I just finished a retrim job on a mk 2 jag and had to clean the belts, the belts where sopposed to be silver but due to there age and the fact there not on a reel thave been hanging out the door and dragged through all the crud on the carpet...thay were black!

This is a bit easyer with the mk2 jag as the belts are hooked on eyelets in the floor and have no reel on them

took the belts of and put them in a very hot solution of apc around 8:1 and left them for a few hours

layed a few black plastic bags over the bench along with the belts and scrubed them on the bags with a soft(ish) nail brush

rinsed them out with hot clean water and hung them up to dry

Thay come up a treat! MASSIVE difference to how thay was


----------



## daz courcey

some good tips there


----------



## Adamk69

Good points on not degrading the seatbelt material but was wondering... The belts come into contact with hands etc every day or whenever the car is used sometimes dozens of times a day so oils form the skin plus dirt will be ground in to the belts fabric. 

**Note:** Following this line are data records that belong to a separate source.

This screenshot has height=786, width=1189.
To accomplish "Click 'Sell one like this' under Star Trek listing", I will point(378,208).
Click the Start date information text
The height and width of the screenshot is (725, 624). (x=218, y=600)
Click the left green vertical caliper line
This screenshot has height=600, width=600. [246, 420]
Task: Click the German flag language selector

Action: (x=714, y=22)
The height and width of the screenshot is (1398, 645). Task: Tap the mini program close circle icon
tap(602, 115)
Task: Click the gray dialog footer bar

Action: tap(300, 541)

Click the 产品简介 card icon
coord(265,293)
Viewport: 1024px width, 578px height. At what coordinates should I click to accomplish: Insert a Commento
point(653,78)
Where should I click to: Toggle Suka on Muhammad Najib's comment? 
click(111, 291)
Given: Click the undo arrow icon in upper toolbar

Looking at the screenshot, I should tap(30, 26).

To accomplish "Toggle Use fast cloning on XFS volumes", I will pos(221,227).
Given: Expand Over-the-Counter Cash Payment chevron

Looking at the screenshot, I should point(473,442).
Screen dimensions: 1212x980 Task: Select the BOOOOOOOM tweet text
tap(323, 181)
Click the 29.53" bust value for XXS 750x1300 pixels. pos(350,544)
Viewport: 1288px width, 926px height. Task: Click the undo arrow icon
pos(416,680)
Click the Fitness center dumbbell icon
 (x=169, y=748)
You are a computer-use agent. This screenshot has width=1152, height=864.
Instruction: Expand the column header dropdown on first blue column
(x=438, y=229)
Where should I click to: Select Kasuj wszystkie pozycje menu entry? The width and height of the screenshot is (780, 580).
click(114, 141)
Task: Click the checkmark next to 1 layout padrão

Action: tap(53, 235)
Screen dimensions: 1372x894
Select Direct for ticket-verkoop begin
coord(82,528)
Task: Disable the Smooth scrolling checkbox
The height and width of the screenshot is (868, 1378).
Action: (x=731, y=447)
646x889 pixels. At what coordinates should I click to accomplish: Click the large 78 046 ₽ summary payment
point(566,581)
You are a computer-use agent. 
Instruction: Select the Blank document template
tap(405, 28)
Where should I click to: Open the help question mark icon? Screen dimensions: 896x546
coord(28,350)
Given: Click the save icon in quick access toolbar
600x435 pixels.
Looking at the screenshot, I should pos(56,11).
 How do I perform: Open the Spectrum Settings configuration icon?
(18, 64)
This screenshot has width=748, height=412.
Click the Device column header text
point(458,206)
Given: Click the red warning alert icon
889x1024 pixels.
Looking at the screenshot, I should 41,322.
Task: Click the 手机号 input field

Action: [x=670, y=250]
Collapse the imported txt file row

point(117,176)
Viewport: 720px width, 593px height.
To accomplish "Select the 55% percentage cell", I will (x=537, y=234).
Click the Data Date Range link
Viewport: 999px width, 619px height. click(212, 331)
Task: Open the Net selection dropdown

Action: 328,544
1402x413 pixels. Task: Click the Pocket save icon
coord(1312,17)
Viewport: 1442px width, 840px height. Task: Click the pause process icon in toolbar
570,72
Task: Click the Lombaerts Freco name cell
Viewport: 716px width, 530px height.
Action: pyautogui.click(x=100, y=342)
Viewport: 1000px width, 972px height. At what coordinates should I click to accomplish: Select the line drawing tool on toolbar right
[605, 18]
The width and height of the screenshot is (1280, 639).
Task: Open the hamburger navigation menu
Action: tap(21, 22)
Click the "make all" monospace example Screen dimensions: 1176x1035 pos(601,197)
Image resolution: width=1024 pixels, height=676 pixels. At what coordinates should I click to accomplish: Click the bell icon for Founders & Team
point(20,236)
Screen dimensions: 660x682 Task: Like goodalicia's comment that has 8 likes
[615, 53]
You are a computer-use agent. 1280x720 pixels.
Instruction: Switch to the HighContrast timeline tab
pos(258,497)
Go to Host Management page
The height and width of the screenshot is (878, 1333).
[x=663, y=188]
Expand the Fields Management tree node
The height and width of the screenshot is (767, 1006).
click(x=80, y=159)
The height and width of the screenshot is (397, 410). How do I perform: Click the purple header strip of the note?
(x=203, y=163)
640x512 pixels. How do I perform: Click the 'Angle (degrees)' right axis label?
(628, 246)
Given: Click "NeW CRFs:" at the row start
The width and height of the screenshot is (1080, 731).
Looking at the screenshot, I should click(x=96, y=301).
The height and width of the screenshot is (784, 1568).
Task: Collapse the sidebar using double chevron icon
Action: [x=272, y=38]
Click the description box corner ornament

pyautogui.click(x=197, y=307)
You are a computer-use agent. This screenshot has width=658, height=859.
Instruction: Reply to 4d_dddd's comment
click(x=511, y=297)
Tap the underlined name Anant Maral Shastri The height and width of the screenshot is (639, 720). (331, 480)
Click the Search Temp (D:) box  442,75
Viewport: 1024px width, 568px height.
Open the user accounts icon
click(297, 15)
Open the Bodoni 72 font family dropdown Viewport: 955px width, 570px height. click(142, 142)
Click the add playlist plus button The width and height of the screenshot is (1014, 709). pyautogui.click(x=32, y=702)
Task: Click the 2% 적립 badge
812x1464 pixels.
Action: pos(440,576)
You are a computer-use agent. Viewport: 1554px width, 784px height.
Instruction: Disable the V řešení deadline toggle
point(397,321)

Suggest a good soak with a soap based product to loosen the oils and a combination of and APC or something like a liqued leather cleaner which are designed to lift stuborn dirt and stains, maybe autobrite leather cleaner as I have found it very useful for removing stains on upholstery in the past?? In my experience stuborn stains just need some stuborn ceaning to release the grime. An upholstery brush to agitate aswell??


----------



## Dixondmn

Stardrops nuff said


----------



## walker1967

Weak dilution of apc then agitate with something along the lines of a soft bristled nail brush and if you have one to hand suck out the dirt using a wet vac


----------



## Tips

Gentle application with steam cleaner and wipe off with a microfibre cloth.


----------



## pegs

walker1967 said:


> Weak dilution of apc then agitate with something along the lines of a soft bristled nail brush and if you have one to hand suck out the dirt using a wet vac


Agree with this. I tend to double over the belt and push it to the end of the wet vac crevis tool so the suction holds it in place, then slowley feed the belt through. Then click the male end of the belt into the female end and leave to dry. Works for me everytime


----------



## RobF50

If you are going to use a steam cleaner, what kind of attachment, if at all would you advise ?
(my driver belt isn't retracting quick enough)


----------



## DJ X-Ray

Old thread but,Flash/Febreze,or any apc on the planet.


----------



## red46

Hi.

Read this thread 

http://www.detailingworld.co.uk/forum/showpost.php?p=3575734&postcount=5

Regards


----------



## RobF50

Just to note - a happy experiment today.
I did the steam clean, and scrub down on the belt which definitely helped it out. However today, I got a bit of Autoglym Vinyl and Rubber Care on a mf-cloth and rubbed it in, and this has helped out loads !


----------